And as will happen — truth will out. We are not informed what has compelled our oldest daughter Dawta (Heather Alicia Simms) to demand of her mother at the outside of the play’s action “say it,” but it has occurred, in the past we now assume. The young adult siblings Sister #1 (Quincy Tyler Bernstein) and Sister #2 (Crystal A. Dickinson) and Brother (LeRoy James McClain) confront each other and their mostly silent parents Mum (Elain Grahm) and Dad (Michael Rogers) for the course of a taut sixty minute experience about past secrets that bind them together in their current roles. Dad, we soon realize, was the perpetrator of past deeds when the now adult children were young. Oldest child Dawta attempts to break through the resistance, the silence, the walls of resurrected order the siblings have created to paper over and push away these past actions — father is silent, mother is fuming (and insists she did it to save the other children … this child was expendable … this child was “born bad”), the middle sister says she remembers at some moments and forgets at others. The youngest resents the reminder of past pain and flaunts her different experience in the same family — why bring this up, she insists, it was your fault and you only bring unhappiness. The brother brings all the storytelling and gamesmanship to an end with a final revelation of his own that pierces everyone’s illusions.

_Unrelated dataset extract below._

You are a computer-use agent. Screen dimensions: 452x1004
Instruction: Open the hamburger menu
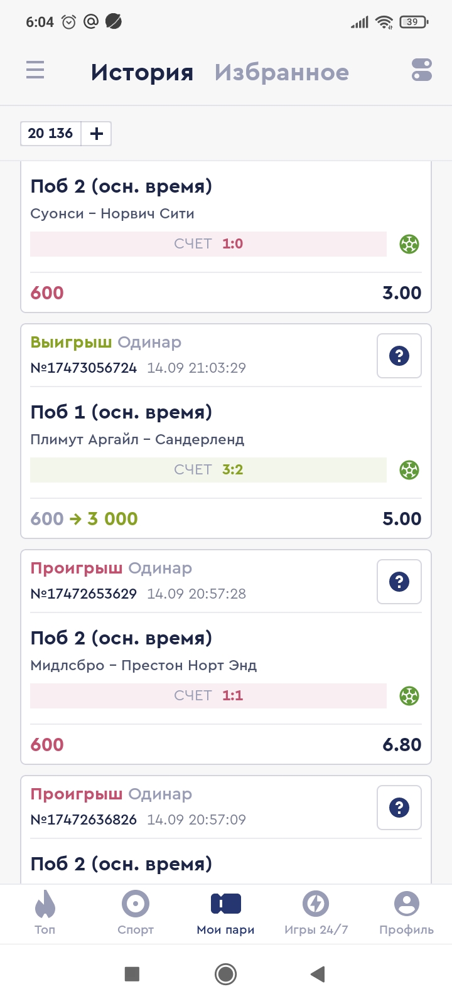tap(35, 70)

Playwright Debbie Tucker Green has crafted a story of family secret keeping and a familiar ostracizing dynamic in families where abuse occurs with power and theatricality. Director Gardiner creates still lives in repose for scenes that alternate between silent family portraits, to action and dialogue filled diatribes and revelations.

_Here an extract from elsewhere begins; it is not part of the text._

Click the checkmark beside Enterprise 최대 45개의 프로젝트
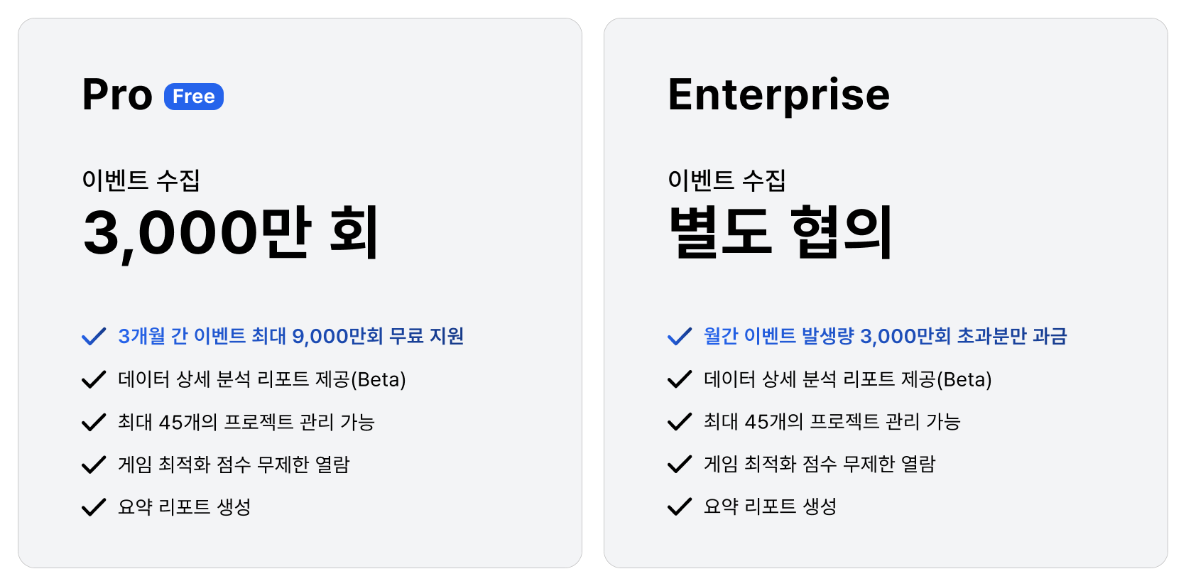1186x586 pixels. pyautogui.click(x=680, y=422)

Stage set (designed by Mimi Lien) begins with five chairs to start, and only one upright. Before the action begins, while studying the set in light and shadow (designed by Michael Chybowski) I ponder how they are to be used. Six characters according to the broadsheet and five chairs — will this be a game of musical chairs in which there always will be one man out? As it turns out, this element of the staging is achingly, evocatively, powerfully spot on.